Apple’s Security Innovations Should Give Overzealous Politicians Pause
Apple last week revealed a new set of features designed to fortify users’ security and privacy. Apple says its innovations will crack down on link tracking, further secure communications, enhance child safety, and more.
Apple’s new innovations demonstrate the tech industry’s capacity to evolve in response to security and privacy demands. Market-driven demands elicit market-driven solutions – if the government permits it. These innovations further demonstrate the benefits – which consumers have long recognized – of relatively closed software ecosystems. Suites of applications from trusted developers mesh to best serve the user. An iPhone’s applications may not fully interoperate with non-iOS apps or operating systems. However, the intra-ecosystem coordination of variously functioning iOS apps, and safety features, have helped established Apple as the leading brand in mobile-device privacy. Programmers can maximize such benefits exclusively in relatively closed ecosystems.

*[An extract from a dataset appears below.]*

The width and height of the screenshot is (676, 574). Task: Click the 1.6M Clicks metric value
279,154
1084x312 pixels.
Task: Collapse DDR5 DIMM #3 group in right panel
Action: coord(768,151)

Meanwhile, politicians in Washington hope to undermine market-generated privacy and security measures. A coalition of senators appear ready to reintroduce the American Innovation and Choice Online (AICO) Act. The bill cleared the Senate Judiciary Committee in the 117th Congress before it stalled on the floor. Advanced in the name of competitive fairness, it would require tech platforms to adopt inherently non-secure security and privacy protocols. For example, it would mandate interoperability, which would homogenize and degrade the operational capacity of the app economy.
While AICO wouldn’t ban every privacy benefit Apple’s closed system offers, the bill’s advocates routinely ignore the benefits of non-interoperability, market-innovated security solutions, and closed ecosystems. Instead, they proceed as if their proposals would not impose any potentially harmful tradeoffs at all.